Occupant: I've been expecting you.
Braggart: Really? I find that difficult to believe.
Occupant: Colonel Hiram T. Schroeder, US Army retired, at your service.
Braggart: Hi...?
Brad: Perhaps Colonel Schroeder is blind and has mistaken you for an invited guest; certainly, you have never seen him before. You are about to apologise for your intrusion when he disconcertingly replies:
Col. Schroeder: No, not blind! I did expect you, or rather we both expected you. I suggest you take a seat and I'll explain.
Braggart: All right...Where shall I take it?
Col. Schroeder: You see, Baron Ausbach is the very same fellow you apprehended in the British Museum.
Braggart: ...What?!
Col. Schroeder: He was certain you would not survive an encounter with the assassin bug aboard the mail plane.
Braggart: Well, to be fair to him, it was touch and go for a while...
Col. Schroeder: I rather hoped you would, for I see in your the persistence and courage, which are the fundamental requirements of investigators into the abhuman and abnormal.
Mungo: I thought we needed a Volkswagen van and a Great Dane, but whatever.
Braggart: Sorry...is this the buffet car?
Col. Schroeder: Ausbach is inclined to liquidate you, but I am inclined to initiate you into a partial knowledge of the dark forces upon which you have stumbled. So...now you know who the thief of the pyramidion is.
Braggart: Ausbach wants to declare me bankrupt? How will that help?
Rob: I chat with Schroeder a little longer.
Brad: Colonel Schroeder reaches inside his jacket and draws out a small leatherbound book.

Col. Schroeder: You have pursued Ausbach because he stole something from you. Your pyramidion is the key to terrible power. It is time to learn the nature of that power.
Braggart: So he's done me a favour?
Col.

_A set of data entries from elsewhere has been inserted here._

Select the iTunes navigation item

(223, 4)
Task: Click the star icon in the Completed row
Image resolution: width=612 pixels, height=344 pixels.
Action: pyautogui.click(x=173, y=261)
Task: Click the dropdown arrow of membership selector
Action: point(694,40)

Schroeder: Time to step beyond the forbidden gateway that shields mankind from the terrors of the Outer Darkness. Turn to page twelve of my little book and read what you find there.
Brad: This is what you find on page twelve of the book.
Before time itself, there was nothing except the chaos of the Outer Darkness, an awesome intelligence. When the universe we inhabit was created, this primordial entity was split asunder and flung throughout the cosmos. It dwells here still. I learnt its names from the gruesome mythology of the Egyptians. Studied its nature in the clay Sanskrit tablets of India's agent cities. While, in the bas-reliefs at the forbidden Mayan temple of Chuqua, I saw its hideous power.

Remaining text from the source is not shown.